Tugas Latihan:
1) Perbarui bagian teks tentang istilah bomber, mulai dari "Mungkin saja kesalahan" dan terus sampai "merujuk pada alat.", dengan mengganti "pengebom" menjadi "pembom".
2) Apakah setiap pernyataan berikut sesuai dengan teks tentang istilah bomber? Jawab ya atau tidak, lalu kutip kata-kata teks yang menentukannya.
(a) Istilah bomber hanya dipakai oleh segelintir media di Indonesia.
(b) Dalam bahasa Inggris, kata yang diberi akhiran -er dapat berubah menjadi kata benda yang merujuk pada orang.
(c) Kata bomber merujuk pada alat, bukan pada orang yang melakukan.
3) Apa jawaban pertanyaan berikut menurut teks tentang istilah bomber?
(a) Di hotel mana saja bom meledak?
(b) Kamus apa yang disebut sebagai acuan makna kata bomber?
(c) Istilah apa yang dinilai lebih mudah dipahami dan lebih taat asas?

Teks Bacaan:
Meledaknya bom di Hotel Ritz Carlton dan J.W. Marriot serta penangkapan seseorang yang diduga merupakan salah satu pelaku pengeboman di Temanggung dan Bekasi memopulerkan kosakata bomber. Entah disengaja atau tidak, penggunaan istilah bomber ini digunakan oleh banyak media massa di Indonesia. Bila kita kembali pada makna kata bomber dalam Kamus Besar Bahasa Indonesia (KBBI), saya yakin, semua orang setuju bahwa penggunaan kata bomber selama ini masih salah kaprah.

Mungkin saja kesalahan ini terjadi karena dalam bahasa Inggris, kata kerja atau kata benda yang diberi akhiran -er akan berubah menjadi kata benda yang merujuk pada orang, semisal singer, writer, teacher, dan driver. Bila ditelusuri maknanya berdasarkan konteks kalimat, penggunaan istilah pengebom lebih mudah dipahami dan lebih taat asas karena bomber tidak merujuk pada orang yang melakukan, tetapi merujuk pada alat.

Cuplikan Data:
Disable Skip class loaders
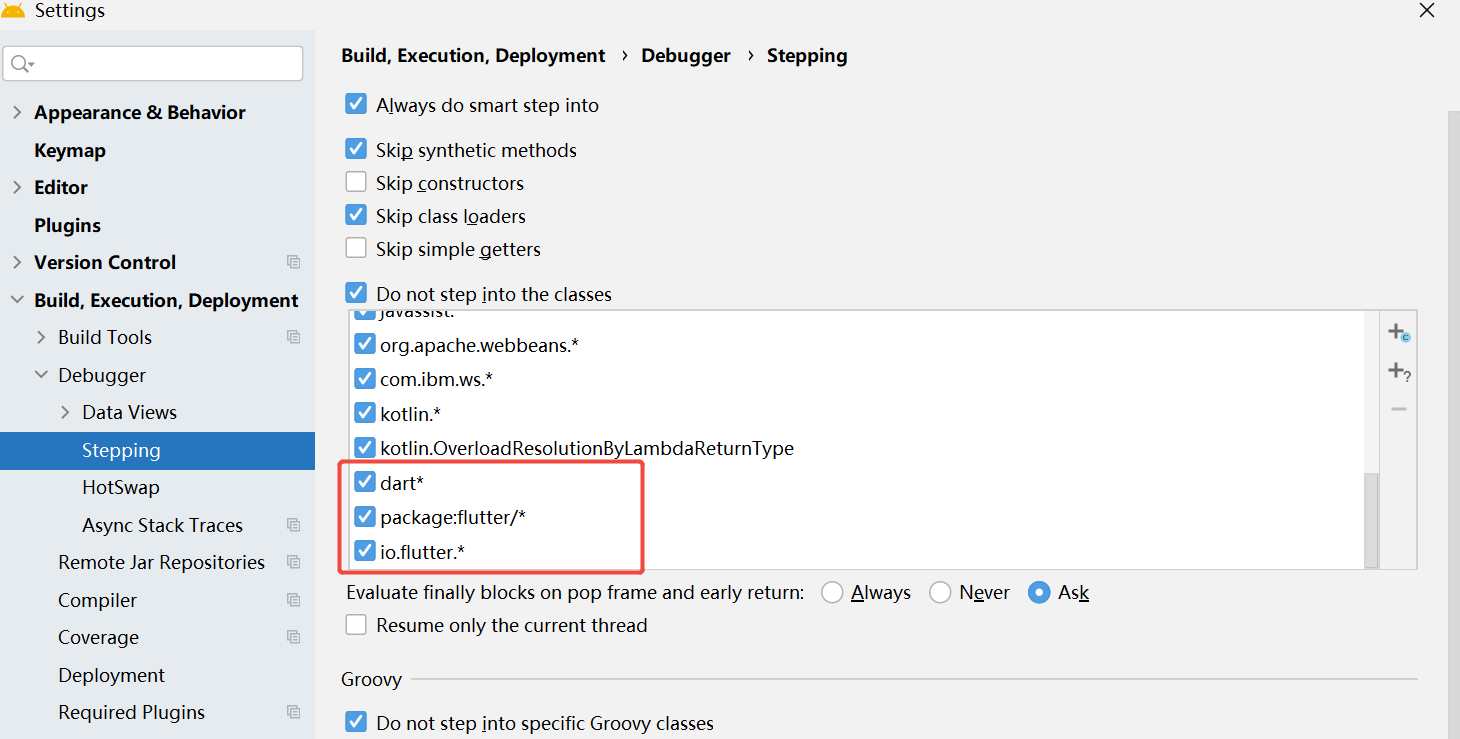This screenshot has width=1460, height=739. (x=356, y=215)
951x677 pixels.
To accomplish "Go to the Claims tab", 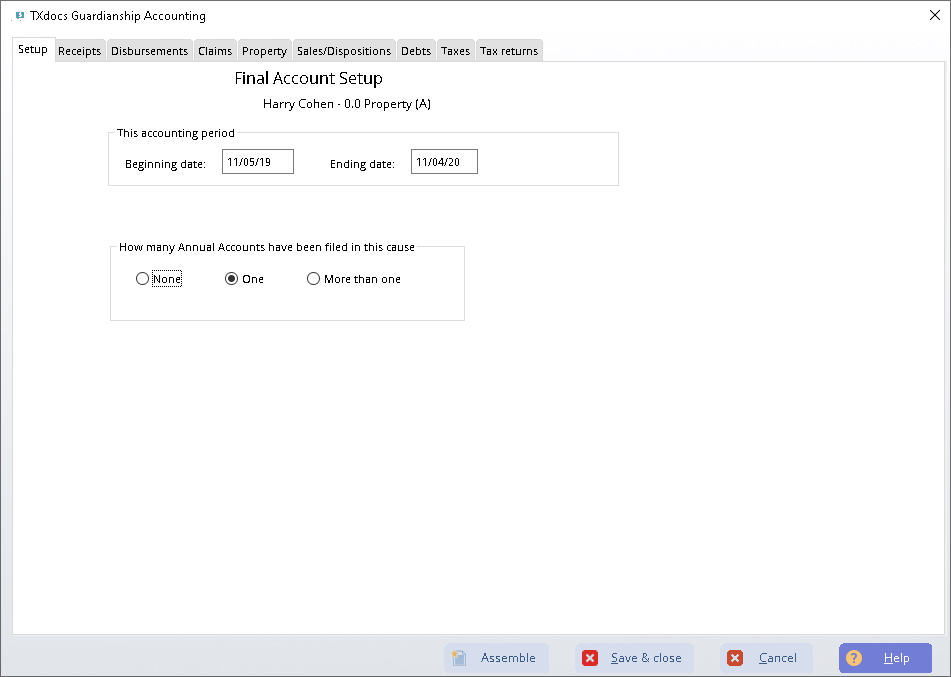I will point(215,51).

Jawaban yang Diharapkan:
1)
Mungkin saja kesalahan ini terjadi karena dalam bahasa Inggris, kata kerja atau kata benda yang diberi akhiran -er akan berubah menjadi kata benda yang merujuk pada orang, semisal singer, writer, teacher, dan driver. Bila ditelusuri maknanya berdasarkan konteks kalimat, penggunaan istilah pembom lebih mudah dipahami dan lebih taat asas karena bomber tidak merujuk pada orang yang melakukan, tetapi merujuk pada alat.

2)
(a) Tidak: "penggunaan istilah bomber ini digunakan oleh banyak media massa di Indonesia"
(b) Ya: "kata kerja atau kata benda yang diberi akhiran -er akan berubah menjadi kata benda yang merujuk pada orang"
(c) Ya: "bomber tidak merujuk pada orang yang melakukan, tetapi merujuk pada alat"

3)
(a) Hotel Ritz Carlton dan J.W. Marriot
(b) Kamus Besar Bahasa Indonesia (KBBI)
(c) Pengebom